That's right! You heard me correctly! I'm not as obsessed with her as I guess I'm supposed to be. For one thing, I don't think she should have won the Oscar for Silver Linings Playbook. I think that honor should have gone to Jessica Chastain for her mind-blowing work in Zero Dark Thirty because ohmygoddidyouseethatmovie. Silver Linings Playbook was an excellent movie, yeah, but if someone was going to win an Academy Award for it, it should've been Bradley Cooper. Just my opinion.
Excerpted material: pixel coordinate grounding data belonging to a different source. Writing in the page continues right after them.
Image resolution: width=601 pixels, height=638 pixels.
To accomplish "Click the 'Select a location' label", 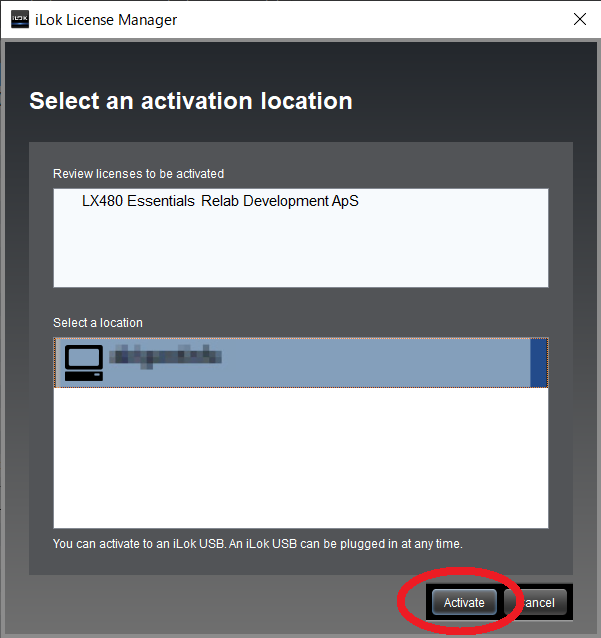I will coord(98,323).
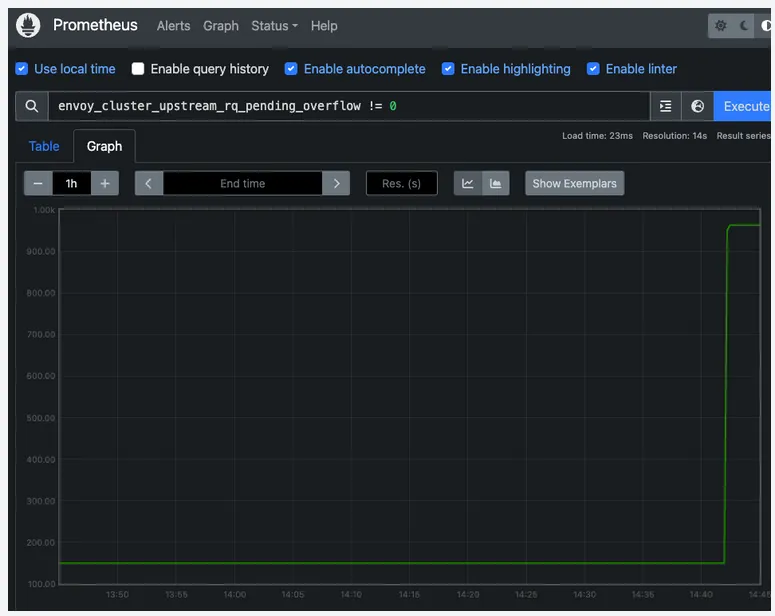
Task: Enable query history checkbox
Action: 139,69
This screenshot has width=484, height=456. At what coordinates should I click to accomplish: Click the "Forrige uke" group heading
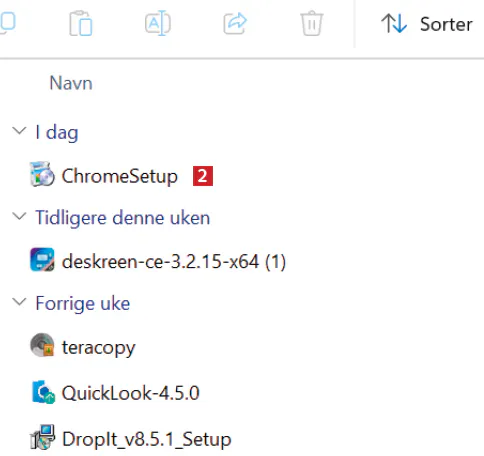(83, 304)

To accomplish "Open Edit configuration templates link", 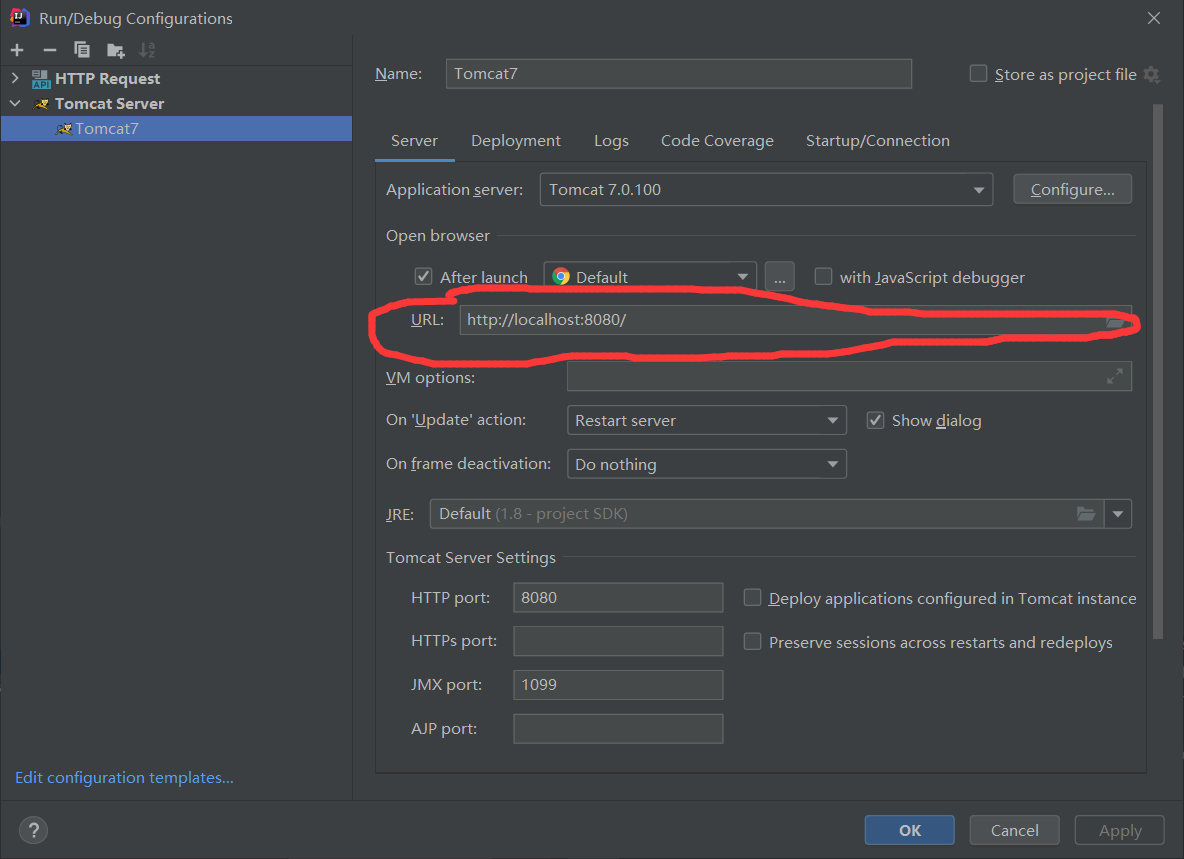I will pos(123,777).
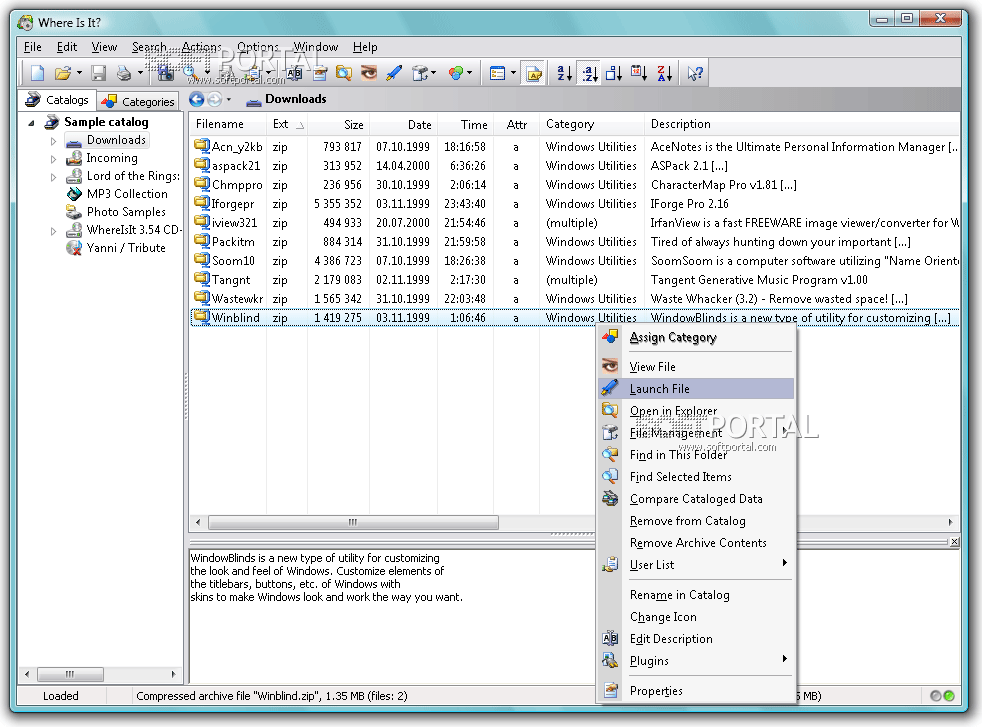Expand the Incoming tree node
Screen dimensions: 982x727
pos(54,158)
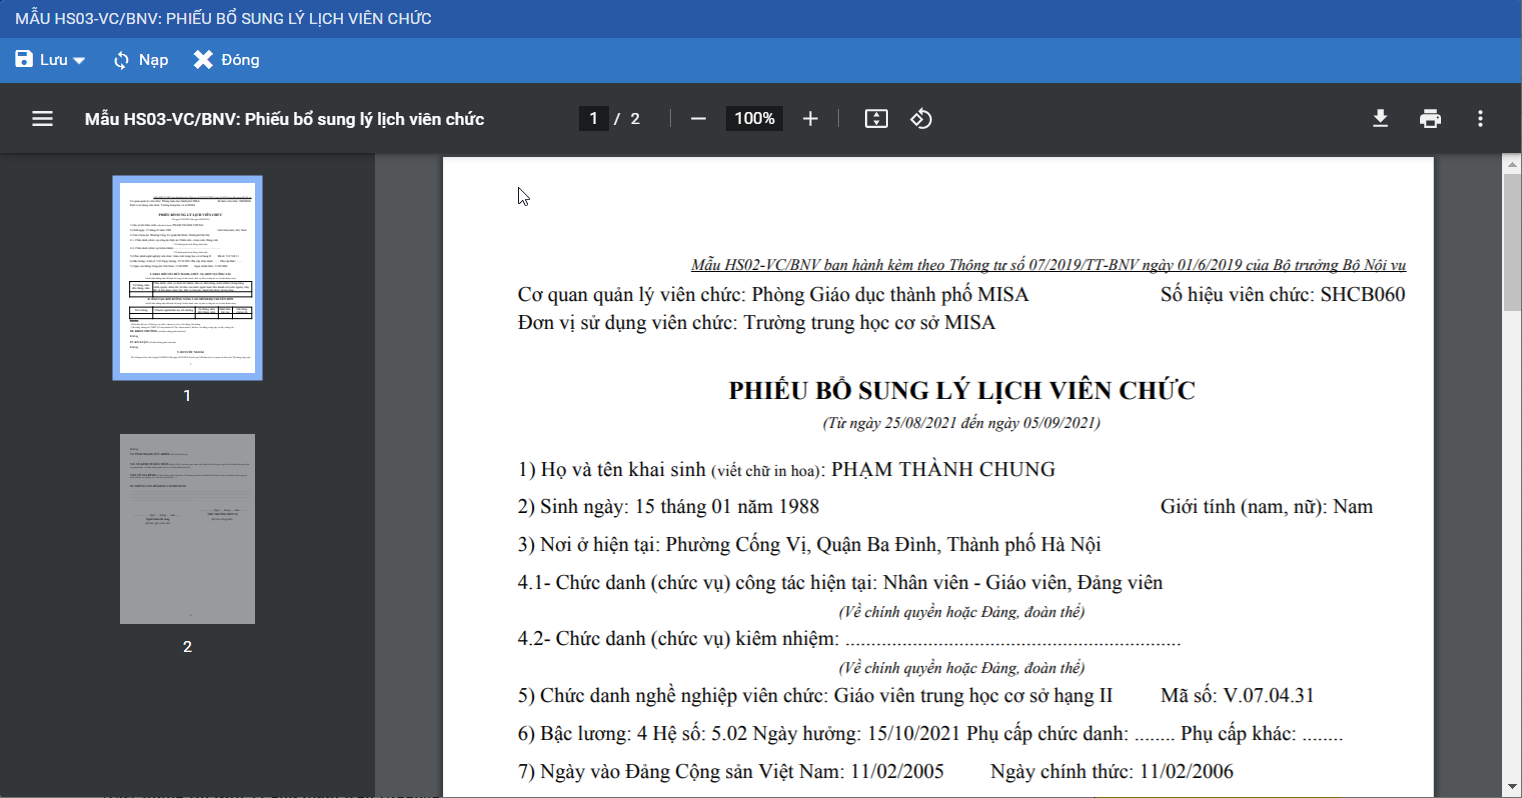
Task: Click the Nạp reload button
Action: coord(141,60)
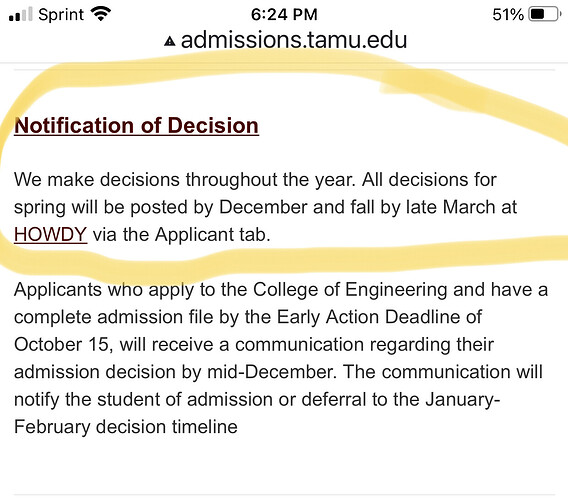
Task: Tap the Wi-Fi status icon
Action: 101,14
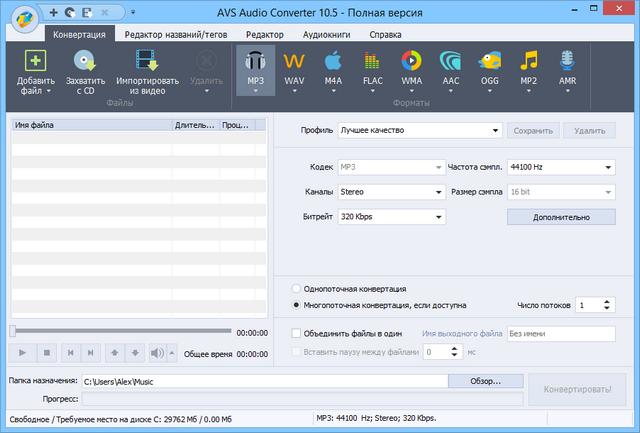This screenshot has height=433, width=640.
Task: Click the Grab from CD icon
Action: pos(85,64)
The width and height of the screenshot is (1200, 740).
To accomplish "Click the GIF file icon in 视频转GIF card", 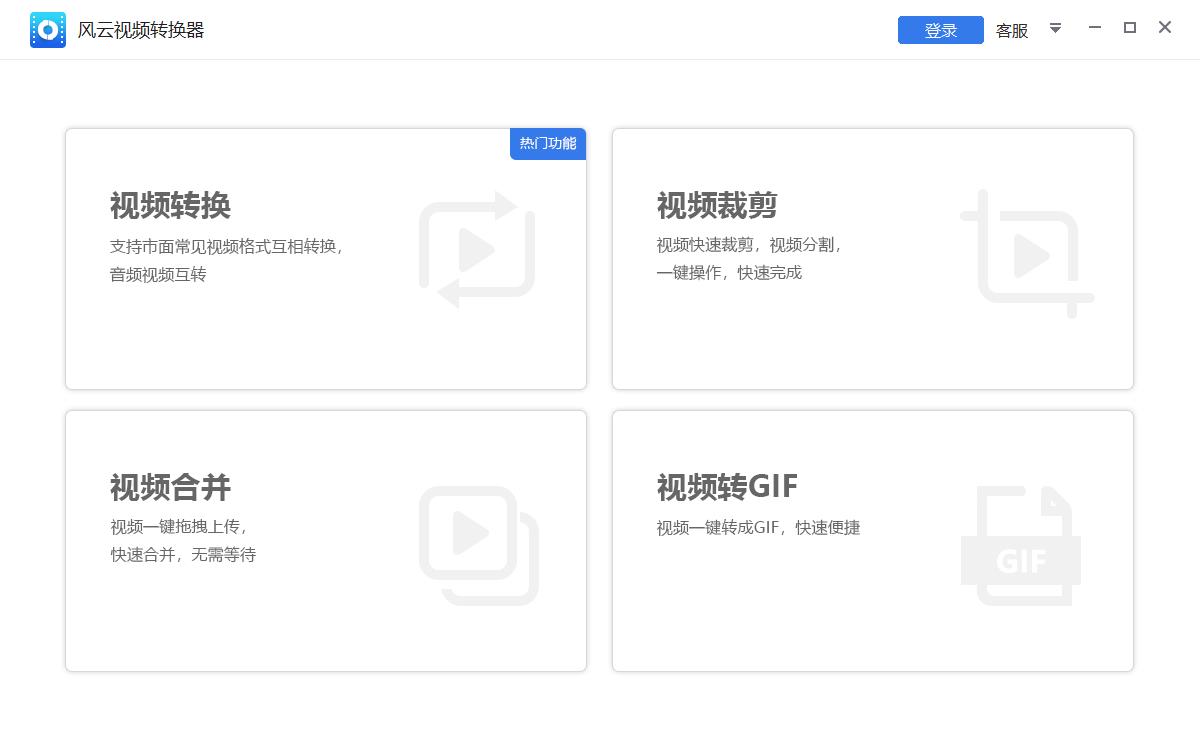I will (x=1020, y=543).
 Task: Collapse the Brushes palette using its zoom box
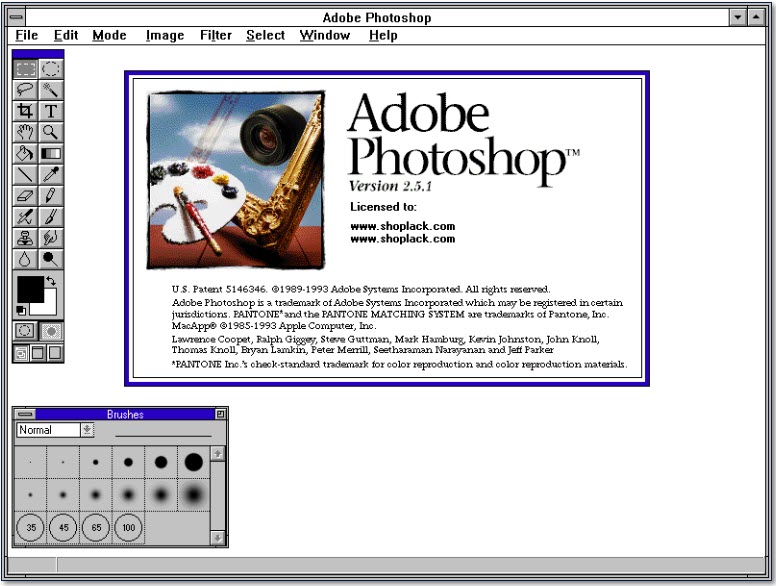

But it went to JLaw instead. Because America is OBSESSED WITH HER. She's smart, she's talented, she's beautiful, she's kind, she's humble, and most importantly, she's just like us in an unpolished, accessible sort of way, but is she really the best thing ever to grace modern media and the shining star which we all should follow across the Hollywood galaxy? Probably not.

She's overrated, guys. She just is. Agree with me and admit it! She's that really great song that you hear on the radio once and you're like OH DAMN THIS IS MY JAM. And you hear it fifteen more times and every time you stop what you're doing to shake your body around to it. And you even hear it twenty more times and you point your finger at someone and make a face like “Oh yes, this is it, we are living.” But then a couple months later it pops up on your gym mix and you're like, “Ugh, shut up, I get it! You kissed a girl and you liked it. Why are you telling me about it?”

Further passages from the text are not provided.